Pick up the C++ code review on computing a median, and continue it from its last line.

- **Excerpt to read**:
+++
Use `std::midpoint()`

If you have an even number of elements, then the line of code that averages two values is problematic. Consider that the sum of two values might be outside the range of the value type. There's std::midpoint() which will calculate the average for you while also avoiding all the pitfalls that come with it. (See this presentation from Marshall Clow for the problems one encounters while trying to average two numbers.)

Use `std::invoke()` instead of calling `extr()` directly

To make the code even more generic and to allow member function pointers to be passed for extr, make sure you use std::invoke() to invoke the callable:

if (s % 2 == 1) {
 return std::invoke(extr, *middle);
}
...
return std::midpoint(std::invoke(extr, *middle), std::invoke(extr, *below_middle));

Consider adding a projection parameter

You'll notice that std::ranges::nth_element() has a template parameter Proj that is similar to your Extract, except that it is applied before comparing two elements. It would simplify your helper function std::vector<vec2>, and would allow you to write:

template <typename RandAccessIter, typename Comp = std::less<>,
 typename Proj = std::identity, typename Extract = std::identity>
auto median(RandAccessIter first, RandAccessIter last, Comp comp = {},
 Proj proj = {}, Extract extr = {}) {
 ...
 std::ranges::nth_element(first, middle, last, comp, proj);
 ...
 auto below = std::ranges::max_element(first, middle, comp, proj);
 ...
+++
- **Dataset content**:

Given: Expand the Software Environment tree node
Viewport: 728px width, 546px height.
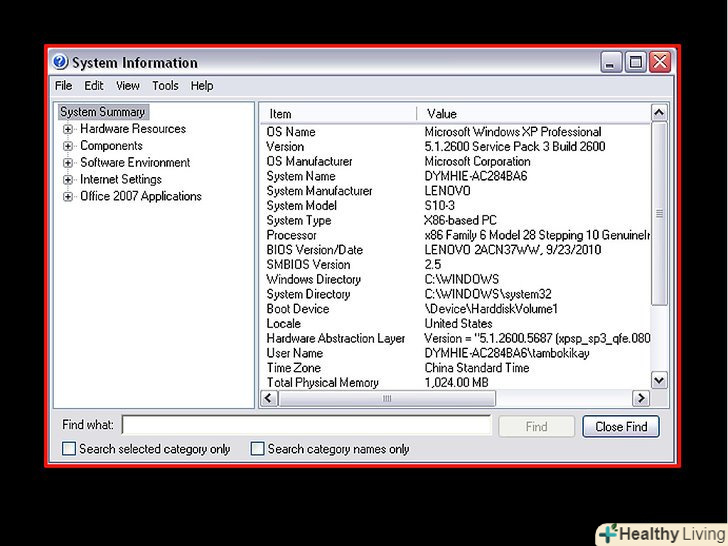Looking at the screenshot, I should [x=68, y=163].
+++
- **The output**:
}
auto median(std::vector<vec2> modes) {
 return median(modes.begin(), modes.end(), {}, &vec::mag, &vec::mag);
}

Use concepts to restrict the allowed template parameter types

In C++20 we can use concepts to restrict template parameters, so type errors are detected early with helpful error messages. If you want to keep using std::nth_element(), then the easiest would be to use std::sortable for RandAccessIter, Comp and Proj, and use std::invocable for Extract:

template <typename RandAccessIter, typename Comp = std::less<>,
 typename Proj = std::identity, typename Extract = std::identity>
requires std::sortable<RandAccessIter, Comp, Proj> &&
 std::invocable<Extract, std::iter_reference_t<RandAccessIter>>
auto median(RandAccessIter first, RandAccessIter last, Comp comp = {},
 Proj proj = {}, Extract extr = {}) {
 ...
}

Question 3

Thanks. Some great points. Should this ` std::nth_element(first, middle, last, comp, proj);` have read ` std::ranges::nth_element(first, middle, last, comp, proj);`?

Question 4

Yes, I did mean that :)

Question 5

OK, after battling with my environment, I am now compiling with gcc-11 rather than clang-13 (the latter is behind the former - even when linking with libstdc++-11). I usually prefer using clang because I use clangd with emacs so it's nice when the lint warning match the compiler warnings. But I have recently learnt that compiling with clang on a gcc system is probably not wise anyway. In any case your approach now works.. and I have now dropped Extract in favour of just Proj. This is much better, but does require the very latest.

Question 6

I also agonised over the copy. It's juts that the standard STL interface is 2 iterators. So you think should still use iterators in the interface (with optional ranges adaptor) and I should use perhaps a "range constructor" in the body of auto median(... to make a copy?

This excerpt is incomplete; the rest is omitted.